Sarath Ganegoda and the Trial by Social Media

Be that as it may, in today’s public sphere, reputations are no longer shaped solely by performance. They are shaped often decisively by perception. And perception, particularly on social media, does not always wait for facts.

Few recent examples illustrate this more clearly than the scrutiny faced by Sarath Ganegoda during his tenure at SriLankan Airlines.

The criticism has been sharp, persistent, and in some cases, detached from the operational realities of running a national carrier.

Consider first what has actually been achieved.
Under Ganegoda’s leadership, the airline completed a bond restructuring that secured acceptance from over 97% of holders, delivering an effective haircut of approximately 16%. In the context of Sri Lanka’s broader financial crisis, this was not a routine financial adjustment rather it was a material outcome that reduced pressure on an already strained balance sheet.

In parallel, the airline secured the write-off of a penalty amounting to approximately GBP 40 million from a British corporate entity. That is not an insignificant figure by any measure. It represents negotiated relief in a sector where contractual penalties are often rigidly enforced.

Yet these developments have struggled to compete with a different narrative.

Take the criticism surrounding the absence of an additional service to Melbourne. On the surface, it appears straightforward: demand exists, therefore supply should follow. But aviation does not operate on that logic alone.

Fleet constraints are real. Engineering assessments flagged operational risks. Finance highlighted exposure to losses.
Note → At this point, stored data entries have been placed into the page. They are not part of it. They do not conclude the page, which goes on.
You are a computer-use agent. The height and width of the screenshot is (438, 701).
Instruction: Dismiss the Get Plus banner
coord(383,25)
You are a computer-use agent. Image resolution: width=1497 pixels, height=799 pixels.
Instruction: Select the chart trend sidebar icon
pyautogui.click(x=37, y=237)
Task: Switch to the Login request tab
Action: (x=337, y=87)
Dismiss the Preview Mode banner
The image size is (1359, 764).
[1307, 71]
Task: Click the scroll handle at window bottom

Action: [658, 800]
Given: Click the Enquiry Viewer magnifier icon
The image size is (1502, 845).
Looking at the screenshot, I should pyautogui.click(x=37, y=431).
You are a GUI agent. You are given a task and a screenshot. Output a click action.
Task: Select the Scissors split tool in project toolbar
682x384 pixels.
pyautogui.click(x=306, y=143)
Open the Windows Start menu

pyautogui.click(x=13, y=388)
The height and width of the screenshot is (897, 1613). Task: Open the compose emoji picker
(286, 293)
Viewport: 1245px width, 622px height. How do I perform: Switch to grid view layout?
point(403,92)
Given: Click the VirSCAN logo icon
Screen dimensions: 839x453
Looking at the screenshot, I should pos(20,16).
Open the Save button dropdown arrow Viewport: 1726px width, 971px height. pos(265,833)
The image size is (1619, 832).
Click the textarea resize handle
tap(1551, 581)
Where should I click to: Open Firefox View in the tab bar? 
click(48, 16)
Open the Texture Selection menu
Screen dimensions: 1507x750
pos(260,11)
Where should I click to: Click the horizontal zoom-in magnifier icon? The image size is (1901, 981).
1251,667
Without adequate aircraft, without sufficient backup capacity, and with the potential for delays triggering compensation liabilities, the expansion of such a route carries risks that extend beyond a single sector.

In such circumstances, restraint is not necessarily failure. It can be risk management.

A similar misunderstanding surrounds the claim that SriLankan Airlines has “allowed” other carriers – such as British Airways or Jetstar – to operate on key routes.
The reality is more prosaic, but no less important.

Air traffic rights are determined government-to- government through Bilateral Air Service Agreements. Airlines do not grant or deny access to routes. They operate within frameworks negotiated at state level. To attribute those decisions to airline management is to misread the structure of the industry itself.

None of this is to suggest that criticism is unwarranted. Public enterprises, particularly those with a history as complex as SriLankan Airlines, must be subject to scrutiny. But scrutiny must be grounded in fact.

Otherwise, it risks becoming something else.
The broader issue is familiar.
Political narratives formed in opposition often carry a certain clarity. Once in government, however, those narratives encounter the constraints of reality: of systems, processes, and trade-offs that are less visible from the outside.

In that context, the pace of delivery can appear slower than promised.
Which brings us back to the present.
Sarath Ganegoda may well remain a subject of debate. That is the nature of public life. But the debate itself must be anchored in an understanding of what decisions were his to make: and what were not.

Because in the end, accountability requires precision.
And without it, criticism risks losing its credibility – even as it grows louder.